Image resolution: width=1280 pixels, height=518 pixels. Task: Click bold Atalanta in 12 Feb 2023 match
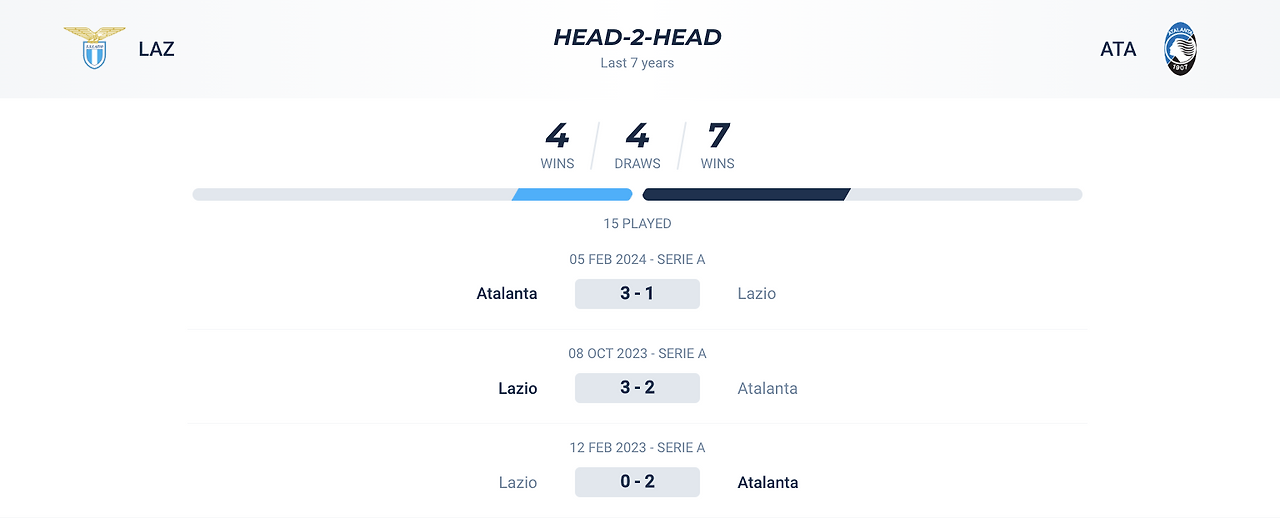[x=768, y=482]
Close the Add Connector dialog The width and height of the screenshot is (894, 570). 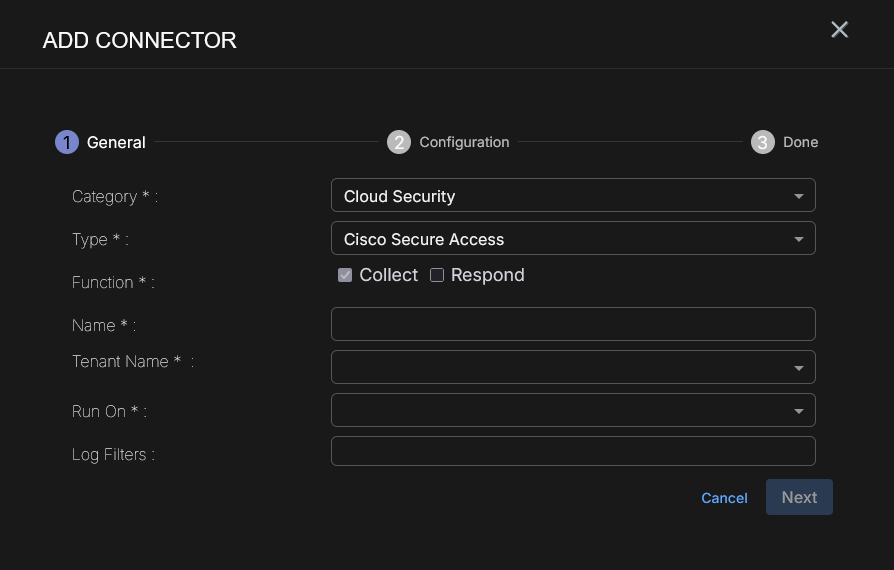point(839,30)
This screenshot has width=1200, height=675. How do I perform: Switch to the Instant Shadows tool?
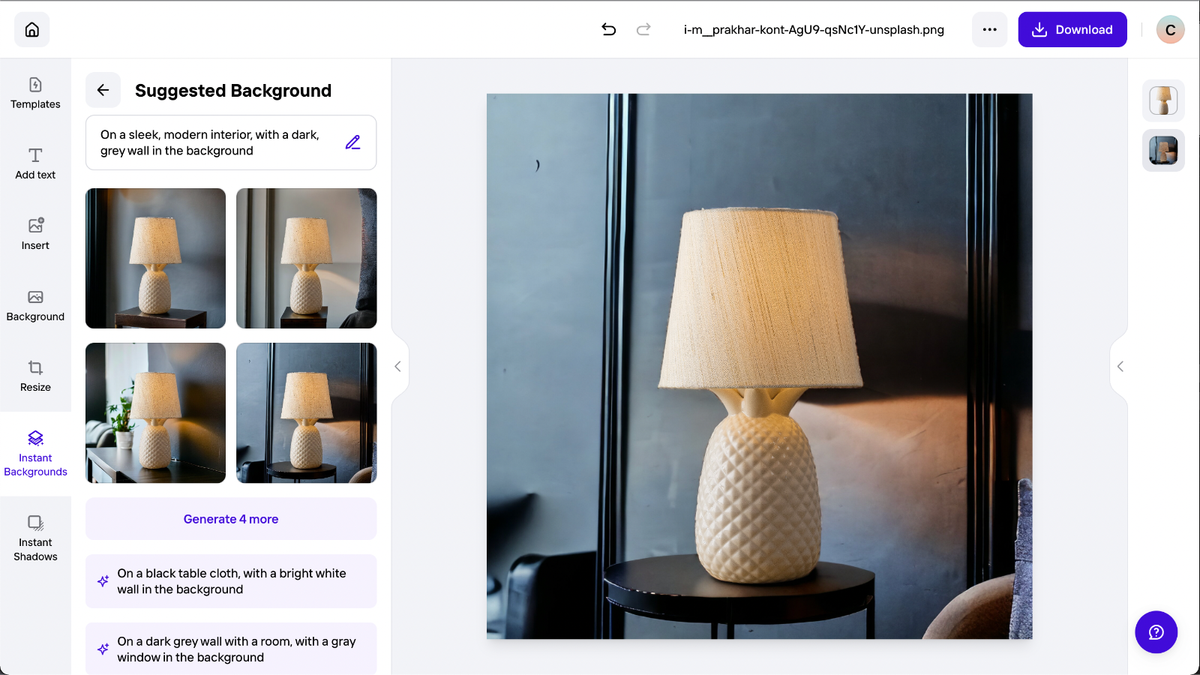click(35, 537)
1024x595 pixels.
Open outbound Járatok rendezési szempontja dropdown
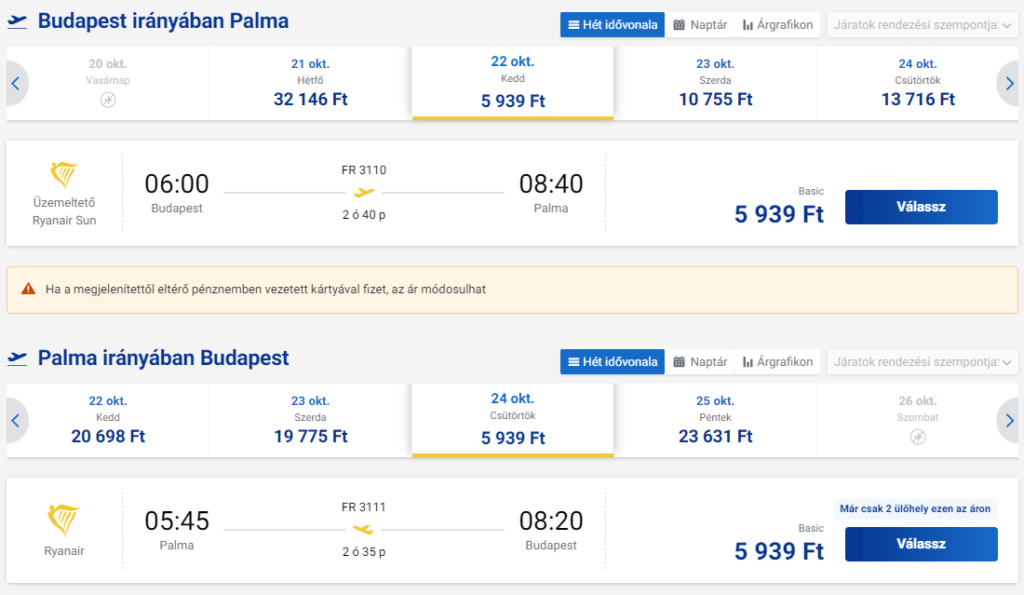pyautogui.click(x=922, y=25)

### WHAT IS REQUIRED
In the records above, find the line containing "This screenshot has", then please restate it and each line after it word for word, pictures excluded.

### RESPONSE TO THIS TASK
This screenshot has width=1200, height=675. How do I perform: Switch to the Instant Shadows tool?
click(35, 537)
1024x595 pixels.
Open outbound Járatok rendezési szempontja dropdown
pyautogui.click(x=922, y=25)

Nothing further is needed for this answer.